Sin embargo, Cruz había impuesto órdenes severísimas, bien justificadas por cierto, de no llevar aún un ataque a fondo sobre el pueblo hasta que contestasen las fuerzas de Chihuahua, que, con gran desesperación del coronel Torres, que había sido puntual, no llegaban.

Pero el destacamento del Undécimo que mandaba el capitán Castro y donde iba precisamente el mismo sargento Zavala -quien con aquel capitán había derrotado hacía un año a los montañeses irresolutos y aun débiles, hubo de iniciar sobre la izquierda el combate, atacando muy de cerca y ferozmente a los serranos. Los federales contestaron los gritos de reto haciendo fuego, animados un tanto con los clamores de:

- ¡Viva el Supremo Gobierno! ¡Viva el Undécimo Batallón!

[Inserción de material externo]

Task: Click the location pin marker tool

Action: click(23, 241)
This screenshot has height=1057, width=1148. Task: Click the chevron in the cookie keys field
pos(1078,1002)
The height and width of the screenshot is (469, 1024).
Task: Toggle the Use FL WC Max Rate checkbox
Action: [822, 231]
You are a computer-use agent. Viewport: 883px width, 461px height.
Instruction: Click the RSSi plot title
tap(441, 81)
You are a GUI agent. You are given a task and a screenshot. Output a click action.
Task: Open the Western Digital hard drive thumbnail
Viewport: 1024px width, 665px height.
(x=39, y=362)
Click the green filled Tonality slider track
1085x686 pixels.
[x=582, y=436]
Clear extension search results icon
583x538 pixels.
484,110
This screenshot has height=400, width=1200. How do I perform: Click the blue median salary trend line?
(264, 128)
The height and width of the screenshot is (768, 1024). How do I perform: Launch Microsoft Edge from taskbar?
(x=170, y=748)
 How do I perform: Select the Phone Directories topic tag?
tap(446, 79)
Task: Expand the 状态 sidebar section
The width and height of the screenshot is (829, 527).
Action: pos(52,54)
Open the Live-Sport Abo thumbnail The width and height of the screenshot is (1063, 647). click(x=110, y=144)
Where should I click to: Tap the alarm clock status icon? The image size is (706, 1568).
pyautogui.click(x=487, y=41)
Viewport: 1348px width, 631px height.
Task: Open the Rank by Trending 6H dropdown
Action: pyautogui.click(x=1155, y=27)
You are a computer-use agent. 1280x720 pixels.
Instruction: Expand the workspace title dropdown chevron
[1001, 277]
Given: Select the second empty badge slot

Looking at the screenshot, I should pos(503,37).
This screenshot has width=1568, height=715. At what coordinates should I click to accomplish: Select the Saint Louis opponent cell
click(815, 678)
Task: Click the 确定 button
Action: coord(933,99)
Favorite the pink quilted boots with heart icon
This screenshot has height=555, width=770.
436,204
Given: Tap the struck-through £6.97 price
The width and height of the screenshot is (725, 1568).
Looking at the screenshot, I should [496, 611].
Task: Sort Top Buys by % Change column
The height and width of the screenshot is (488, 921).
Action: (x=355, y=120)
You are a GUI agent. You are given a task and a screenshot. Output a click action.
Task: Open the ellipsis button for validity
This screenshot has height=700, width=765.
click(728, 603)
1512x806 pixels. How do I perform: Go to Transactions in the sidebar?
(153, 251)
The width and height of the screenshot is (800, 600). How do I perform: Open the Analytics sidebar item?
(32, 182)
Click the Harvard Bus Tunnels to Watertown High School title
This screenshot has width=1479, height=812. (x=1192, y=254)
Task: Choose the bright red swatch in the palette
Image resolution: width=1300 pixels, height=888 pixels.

Por fin, se escuchó ya en la tregua de las primeras descargas la ansiada contraseña que del otro lado de los cerros débilmente repetía el toque de atención, parte y diana. A paso veloz y por tramos fueron avanzando las columnas de las secciones del Vigésimocuarto, pimas y Undécimo, en tanto que las secciones del Duodécimo subían el Cerro de la Medrano que con su alta cima domina perfectamente el valle, tanto como el de la Cueva.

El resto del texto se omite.